Apabila dapat disepakati diselesaikan melalui permintaan permohonan maaf dan atau
pemberian ganti rugi kepada konsumen yang telah dirugikan. Namun jika persoalan

8
Aad Rusyad Nurdin, Kajian Peraturan Perlindungan Konsumen Di Sektor Perbankan, Jurnal Hukum
dan Pembangunan 48 No. 2, 2018, hlm. 314
tersebut tidak dapat diselesaikan secara internal maka konsumen dapat menggunakan
forum Lembaga Alternatif Penyelesaian Sengketa Di Sektor Jasa Keuangan dengan
layanan penyelesaian sengketa dapat berupa mediasi, ajudikasi dan arbitrasi.
Khusus perbankan syariah perihal penyelesaian sengketa ini ada diatur secara tegas
dalam Pasal 55 UUPS. Penyelesaian sengketa Perbankan Syariah dilakukan oleh
pengadilan dalam lingkungan Peradilan Agama. Dalam hal para pihak telah
memperjanjikan penyelesaian sengketa selain di Peradilan Agama, maka penyelesaian
sengketa dilakukan sesuai dengan isi Akad. Penyelesaian sengketa tersebut tidak boleh
bertentangan dengan Prinsip Syariah. Pada bagian penjelasan UUPS ada disebutkan yang
dimaksud dengan “penyelesaian sengketa dilakukan sesuai dengan isi akad” adalah
upaya sebagai berikut:
a) Musyawarah;
b) Mediasi perbankan;
c) Melalui badan arbitrase syariah nasional (basyarnas) atau lembaga arbitrase lain;
dan/atau
d) Melalui pengadilan dalam lingkungan Peradilan Umum.

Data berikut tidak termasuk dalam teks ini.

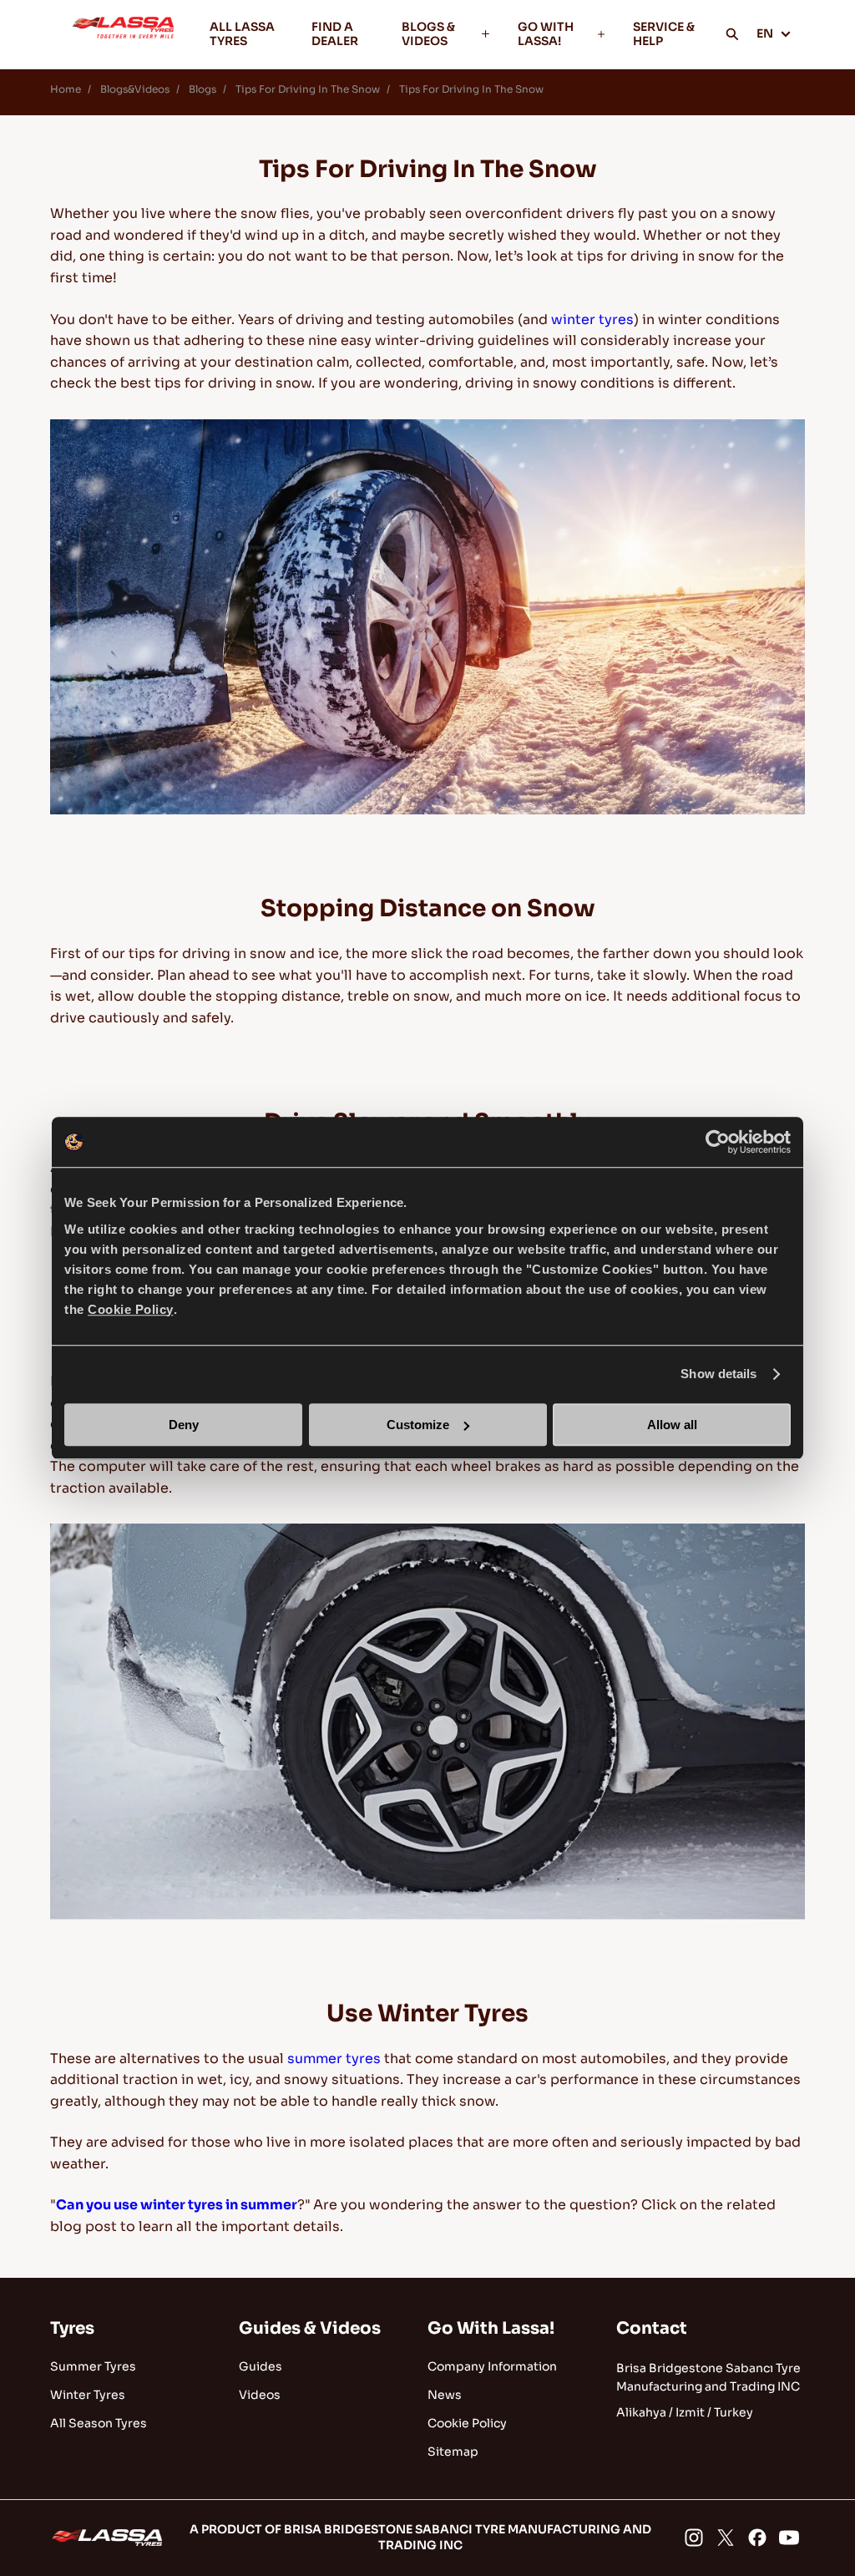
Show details (718, 1374)
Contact (651, 2328)
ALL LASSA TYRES (242, 33)
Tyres (72, 2328)
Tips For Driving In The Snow (471, 89)
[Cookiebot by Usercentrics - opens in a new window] (718, 1141)
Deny (184, 1424)
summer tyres (334, 2058)
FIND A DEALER (334, 33)
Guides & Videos (310, 2328)
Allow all (672, 1424)
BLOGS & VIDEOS (428, 33)
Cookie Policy (467, 2423)
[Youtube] (789, 2538)
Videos (260, 2394)
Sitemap (453, 2451)
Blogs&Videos (134, 89)
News (445, 2394)
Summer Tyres (93, 2366)
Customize (418, 1424)
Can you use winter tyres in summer (176, 2204)
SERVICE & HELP (664, 33)
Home (65, 89)
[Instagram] (694, 2538)
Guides (260, 2366)
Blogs (202, 89)
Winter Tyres (87, 2394)
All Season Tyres (98, 2423)
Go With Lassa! (491, 2328)
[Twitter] (726, 2538)
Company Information (492, 2366)
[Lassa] (123, 34)
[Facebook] (757, 2538)
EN (764, 33)
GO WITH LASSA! (546, 33)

Dalam Pasal 23 UUPK disebutkan bagi Pelaku usaha yang menolak dan/atau tidak
memberi tanggapan dan/atau tidak memenuhi ganti rugi atas tuntutan konsumen
sebagaimana dimaksud dalam Pasal 19 ayat (1), ayat (2), ayat (3), dan ayat (4), dapat
digugat melalui badan penyelesaian sengketa konsumen atau mengajukan ke badan
peradilan di tempat kedudukan konsumen. Pasal 45-48 juncto Pasal 52-58 UUPK
mengatur mengenai penyelesaian sengketa baik melalui non litigasi maupun litigasi.